One of the most interesting times in the history of the human species is the period when fully modern humans (Homo sapiens sapiens) lived alongside and interacted with the Neanderthals (H. neanderthalensis or H sapiens neanderthalensis, depending on your perspective). It is now widely accepted that there was some interbreeding and that all non-African populations have some contribution of Neanderthal DNA in their genomes.

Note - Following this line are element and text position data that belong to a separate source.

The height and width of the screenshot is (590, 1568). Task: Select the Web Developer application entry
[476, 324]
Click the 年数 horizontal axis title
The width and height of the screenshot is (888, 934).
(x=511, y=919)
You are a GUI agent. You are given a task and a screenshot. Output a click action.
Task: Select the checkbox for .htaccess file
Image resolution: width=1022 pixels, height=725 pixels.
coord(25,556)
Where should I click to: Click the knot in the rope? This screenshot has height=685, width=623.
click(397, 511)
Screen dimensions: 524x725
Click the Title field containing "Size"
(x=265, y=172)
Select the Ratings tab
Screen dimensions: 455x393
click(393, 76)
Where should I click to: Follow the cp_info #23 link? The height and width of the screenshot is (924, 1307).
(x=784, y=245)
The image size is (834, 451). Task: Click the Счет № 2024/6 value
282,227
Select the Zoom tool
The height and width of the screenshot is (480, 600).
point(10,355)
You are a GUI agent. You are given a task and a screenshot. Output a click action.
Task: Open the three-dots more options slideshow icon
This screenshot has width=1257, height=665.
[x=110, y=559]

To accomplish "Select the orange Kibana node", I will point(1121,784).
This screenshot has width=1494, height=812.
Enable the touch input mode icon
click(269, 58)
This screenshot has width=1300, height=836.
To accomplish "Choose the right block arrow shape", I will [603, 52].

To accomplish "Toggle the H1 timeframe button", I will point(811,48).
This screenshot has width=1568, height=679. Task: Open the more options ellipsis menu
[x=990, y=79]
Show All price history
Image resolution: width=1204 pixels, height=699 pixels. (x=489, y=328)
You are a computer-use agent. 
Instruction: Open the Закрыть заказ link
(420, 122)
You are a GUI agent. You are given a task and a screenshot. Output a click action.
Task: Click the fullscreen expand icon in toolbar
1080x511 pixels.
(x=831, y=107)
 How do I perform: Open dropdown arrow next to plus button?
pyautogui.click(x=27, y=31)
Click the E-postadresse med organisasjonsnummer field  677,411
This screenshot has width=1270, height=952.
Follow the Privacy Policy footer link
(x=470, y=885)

However, preceding the period when humans and Neanderthals reunited, the two groups must have been separated for quite a long time indeed. We know this because partitioning is absolutely necessary for speciation to occur. If the populations that would give rise to Neanderthals and modern humans were in close contact, they would have merged, rather than remaining distinct. Even a small trickle of gene flow would have kept the two species together, especially considering how similar their lifestyle and survival pressures were.
The same, but different
While we are still discovering how and where the many branches of the hominin family tree explored the world, most evidence points to Africa as the place where the H. sapiens lineage evolved into our current form. Meanwhile, Neanderthals were evolving from their ancestors in Europe and Western Asia. During that time, we acquired some differences in our morphology (physical structure). Neanderthals were shorter, more thickly built, with bowed legs and strong upper bodies. They also had a very prominent brow ridge and a protruding lower face.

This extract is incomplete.